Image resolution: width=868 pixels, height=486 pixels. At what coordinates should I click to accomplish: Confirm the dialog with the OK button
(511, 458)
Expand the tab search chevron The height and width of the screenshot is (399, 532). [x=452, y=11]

---

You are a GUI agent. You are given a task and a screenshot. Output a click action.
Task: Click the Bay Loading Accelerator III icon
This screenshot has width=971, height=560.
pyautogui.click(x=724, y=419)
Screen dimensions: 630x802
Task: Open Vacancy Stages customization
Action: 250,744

--

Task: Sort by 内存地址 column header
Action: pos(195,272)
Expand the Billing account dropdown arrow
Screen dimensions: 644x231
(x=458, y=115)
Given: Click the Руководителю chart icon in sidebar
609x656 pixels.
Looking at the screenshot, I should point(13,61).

Aim of the exercise:
Return each line from the material that includes the string "icon".

Output for this task:
Task: Click the Bay Loading Accelerator III icon
Given: Click the Руководителю chart icon in sidebar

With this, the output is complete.